GMO crops are also a major issue because the seed is “copyrighted.” However, since the spread of seed cannot be controlled (especially in the case of corn, as zea mays is naturally wind pollinated), then not only will GMO corn contaminate farmers who grow non-GMO corn, but companies will come around and sue the farmers whose corn was polluted over claims of “copyright infringement.”

However, the biggest issue with GMO is that GMO actually does not work. In fact, while it has certain measurable and temporary benefits, its long term effects of modifying the seed are highly negative and destructive to both the plants as well as the environment. There are many theories about this, but the essence is simple- because the plant was modified to produce certain effects, such as pest resistance, what happened is that certain pests just adapted to the new conditions. The result has been a decrease in crop yields, the dramatic rise in pesticide-resistant bugs and weeds, and the emergence of “superweeds” that are completely ravaging GMO crops. However, this is not talked about by the GMO proponents- all one will hear are the benefits without any mention of these other significant issues.

Innovation, invention, and improving crop yields or most other things are good, and science does have a very important place in agriculture. That said, “science” is not the ruler of agricultural activity- it is just a tool to improve what already exists because it does not create, but only modifies the environment in which it is placed. The reason why “science” is made so important is not because this is about being “anti-science” or not, but because it is about God, for if science admits that it is a tool to modify what is created, then the proper use of that tool must be governed by a set of laws or standards, which would necessarily be in the formerly Christian world the rules of Christian morality. By making “science” the focus and end, it allowed for a man to make himself god by declaring right and wrong on his own power and then using said tool as he wills for his own end, and since man is not and cannot be god as he cannot create but only modify, and given that God is all that is good, then all that man can do without God is at best make a change that only reflects divine good, and in the worst case he will simply destroy others and eventually himself.

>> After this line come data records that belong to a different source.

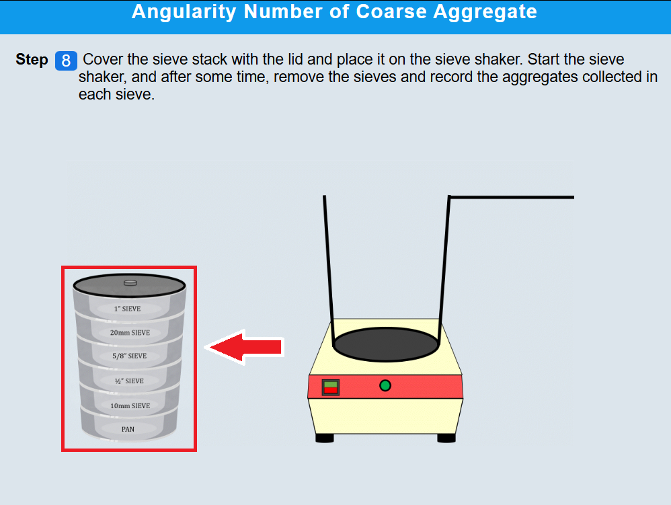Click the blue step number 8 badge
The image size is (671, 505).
pyautogui.click(x=66, y=61)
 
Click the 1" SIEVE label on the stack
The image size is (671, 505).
pyautogui.click(x=127, y=309)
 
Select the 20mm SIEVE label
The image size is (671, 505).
pyautogui.click(x=130, y=333)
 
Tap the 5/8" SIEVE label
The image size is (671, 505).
pyautogui.click(x=130, y=356)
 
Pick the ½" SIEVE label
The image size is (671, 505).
pyautogui.click(x=129, y=381)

The Bible is very clear that after Original Sin, man’s days are numbered and are known only to God, for He made us and it is to Him that we will return to be judged at the end of our lives. Science then is to reflect God’s designs for the earth by man working with God’s design, not against Him. While scientific development is healthy and important, it cannot come at the expense of the pursuit of truth.

As for those who think that searching for a cure for death and pursuing the idea of “living forever” through science and apart from God, such as with these people and those who adhere to the transhumanist perspective, they are making the same mistake as did Adam and Eve in the garden of Eden. Death cannot be cheated as it is the price of sin, the great equalizer between rich and power, powerful and powerless, for all people at all time, and no amount of science can or will change that. And that is why Jesus came. Because while men may be sinful, deceived, and lost, God still loved us so that He sent His only Son so that he who believes in Him might not perish but have eternal life.

So let the rich fools and sophists dream so creating a life without God, yet at the same time live in perpetual fear of death. Yes, death is a concern and a serious matter, but only in a life lived without, apart from, and (God forbid) in opposition to the will of God. Indeed, when the curtains of this life close all that will matter is what we did with what we had in the place and time in which we lived.